By paying the fees the Customer shall acquire the right to use the services for the designated purpose agreed. Unless otherwise agreed the Customer shall, however, use the Agency’s services exclusively in Switzerland.

Acquisition of rights to use and exploit the Agency’s services shall, in any case, be subject to full payment of the fees charged by the Agency for the same. If the Customer uses the Agency’s services already prior to that time, such use shall be based on a loan relationship that may be revoked at any time.

10.2 Modifications and/or editing of services of the Agency, including but not limited to further development of the same by the Customer or third parties working for the Customer, shall only be permitted with the express consent of the Agency and, to the extent that services are protected by copyright, of the author.

10.3 Use of the Agency’s services beyond the originally agreed purpose and scope of use shall be subject to the Agency’s consent irrespective of whether such service is protected by copyright or not. In consideration thereof the Agency and the author shall be entitled to a separate reasonable fee.

10.4 After expiration of the Agency Agreement use of services of the Agency and/or advertising means for which the Agency developed concepts or designs shall also be subject to the Agency’s consent irrespective of whether the service is protected by copyright or not.

10.5 In the first year after termination of the contract the Agency shall be entitled to the full agency fees agreed in the expired contract for any use described in paragraph 4. In the second and third year after the expiration of the contract, the Agency shall only be entitled to half or one-fourth of the consideration agreed in the contract. From the fourth year after termination of the contract no agency fees shall be payable.

10.6 The Customer shall be liable to the Agency for any unlawful use in the amount of twice the reasonable fees for such use.

11. Identification marks

11.1 The Agency shall be entitled to make reference to the Agency and the author, if applicable, on all advertising means and in any advertising and promotion measures, without the Customer being entitled to any payment in this respect.

11.2 The Agency shall be entitled to make reference to its current or former business relationship with the Customer on its own advertising media, including but not limited to its website, by referring to the Customer’s business name and business logo, with the Customer having the right to revoke his consent in writing at any time.

12. Warranty

12.1 The Customer shall notify any defects immediately and in any case within eight days of delivery/provision of the service by the Agency and hidden defects not later than eight days after they were identified in writing including a description of the defect; otherwise, the service shall be deemed accepted. In that case assertion of any warranty claims or claims for damages as well as the right to assert claims on account of mistake shall be excluded.

12.2 In the case of a justified and timely notification of defects the Customer shall be entitled to improvement or replacement of the delivery/service by the Agency. The Agency shall repair the defects within a reasonable period of time and the Customer shall enable the Agency to take all measures which are necessary for examination and repair of the defects.

────────────────

- Exercise: Please repeat word for word the passage of the agency terms that opens with the words containing "12. Warranty" and closes with "of the defects.". The material that follows is separate from the agency terms above.

- Data extract:
────────────────

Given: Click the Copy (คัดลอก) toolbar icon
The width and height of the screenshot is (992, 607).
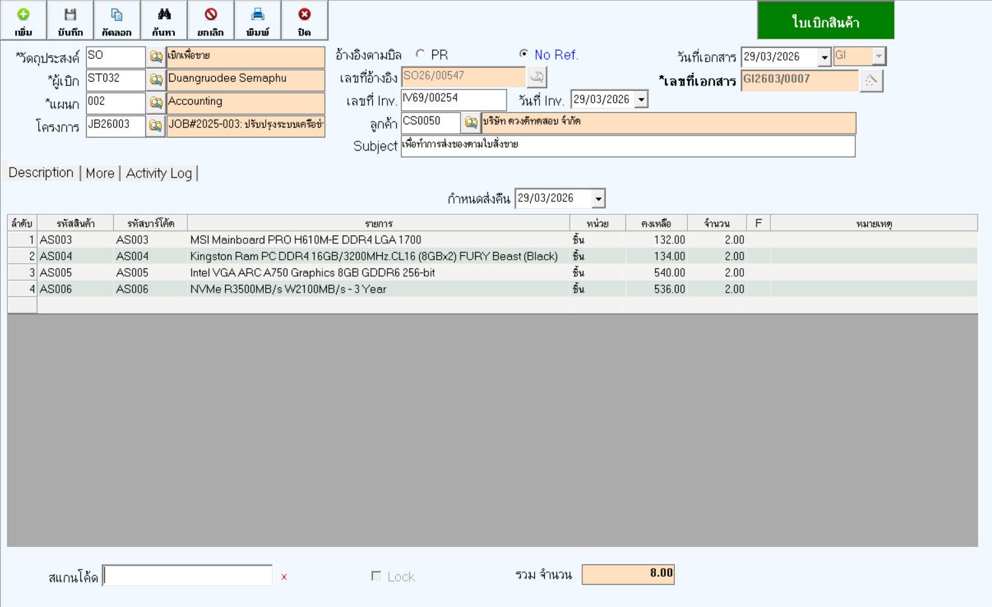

────────────────

- Correct response:
12. Warranty

12.1 The Customer shall notify any defects immediately and in any case within eight days of delivery/provision of the service by the Agency and hidden defects not later than eight days after they were identified in writing including a description of the defect; otherwise, the service shall be deemed accepted. In that case assertion of any warranty claims or claims for damages as well as the right to assert claims on account of mistake shall be excluded.

12.2 In the case of a justified and timely notification of defects the Customer shall be entitled to improvement or replacement of the delivery/service by the Agency. The Agency shall repair the defects within a reasonable period of time and the Customer shall enable the Agency to take all measures which are necessary for examination and repair of the defects.